Свист, раздавшийся на улице, заставил их обратиться к окну. Человек на остановке, проделывая туловом нетерпеливые движения, свистел в два пальца. Голова его была обращена куда-то вверх.
"В сущности, - заговорил Машка, - люди никогда не знают, чего им нужно. И лишь тогда, когда с ними что-то случится - лишь тогда они могут сказать, нужно им это, или же нет..."
"И вообще, - в тон ему поддакнул Шина, - мудрость приходит с маразмом..."
"Наступит время, - удовлетворенно кивнув, продолжал Машка, - когда жизнь его станет клониться к закату, начнет смеркаться, и плесень седины покроет его голову, и вот однажды в страшную, удушливую ночь он, бедный пехотинец, придет, в итоге, к осознанию того, что вся его минувшая судьба, равно как и вообще история людского рода, достойна называться перманентною халявой... Но сколько раз еще до того..."
"Тысячу раз!"
"Да, тысячу раз, переливая из имманентного в трансцендентное, в разных позах, состояниях и даже в положении, тряся животом и размазывая по щекам пьяные слезы, он будет говорить: "Жизнь - это великая вещь!"..."
"И клочья пены пивной будут течь по ботфортам!"
"...Забывая о том, что даже в самые безоблачные дни одно напоминание о смерти гасило самые маршеобразные порывы и заставляло его жалеть о том, что он родился на свет..."
Где-то хлопнула дверь.
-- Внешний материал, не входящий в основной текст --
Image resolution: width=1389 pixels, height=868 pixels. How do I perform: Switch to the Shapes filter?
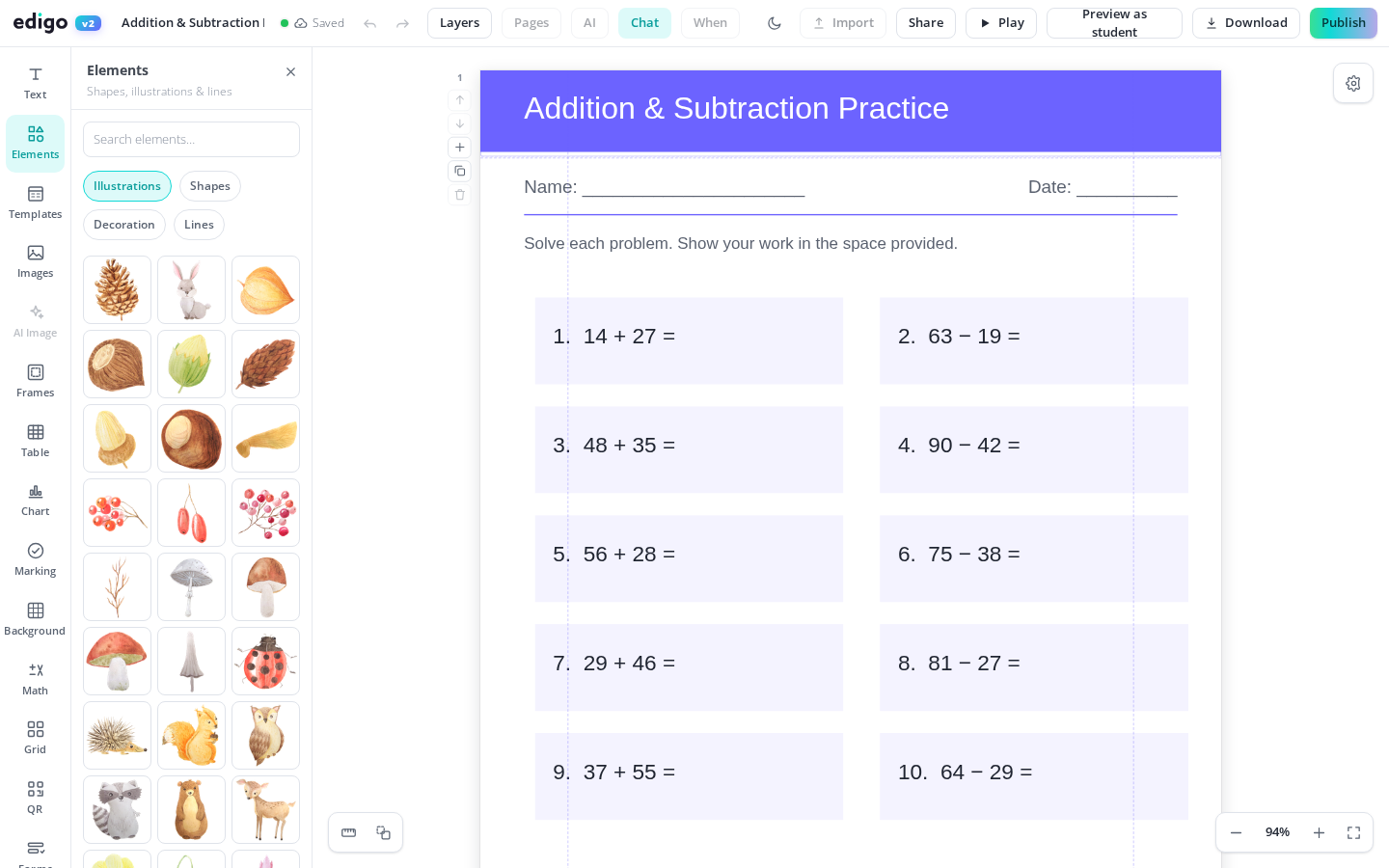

Кто-то вприпрыжку спускался по лестнице. Замер было, но вновь ожил, застучал звук шагов, дробными камушками скатился он по ступеням и отмерил минимальные шаги в темноту.
"Жизнь человечья отмеряется годами, - промолвил Машка, - а смерть всего только мгновенье. Секунда жизни нашей - суть поперечный срез перевернутой пирамиды, вершина которой - начало. И вот - ХОП! - и одно мгновенье перевешивает всю твою огромную судьбу..."
"Какой удар, какая паника в душе захватчика, - заскулил Шина, - и как это нелепо и смешно, и как идет вразрез с политикой устрашения природы..."
Некоторое время они с приятностью наблюдали друг друга. Затем в руках у Шины невесть откуда появились два бокала с шампанским.
"Выпьем?" - предложил он, вручая Машке один бокал.
"С моим изнеженным желудком, - печально, как бы по инерции прошамкал Машка, - я могу пить разве что дорогие сорта одеколона..."
"Жениться бы тебе, Маша", - задумчиво проговорил Шина.
"За что ты меня так ненавидишь?"
Шина засмеялся.
"А я вот, - вздохнул Машка, - я никогда не издеваюсь над своими героями. Я их всех очень люблю, хотя люди они, разумеется, совершенно выдуманные... И вообще, я считаю, что ни один человек не заслуживает людского суда, ибо всякий рожден на свет, а значит изначально осужден на страдания и смерть".
"Это ты верно подметил, - усмехнулся Шина. - Я даже, признаться, не ожидал от тебя такой мудрости".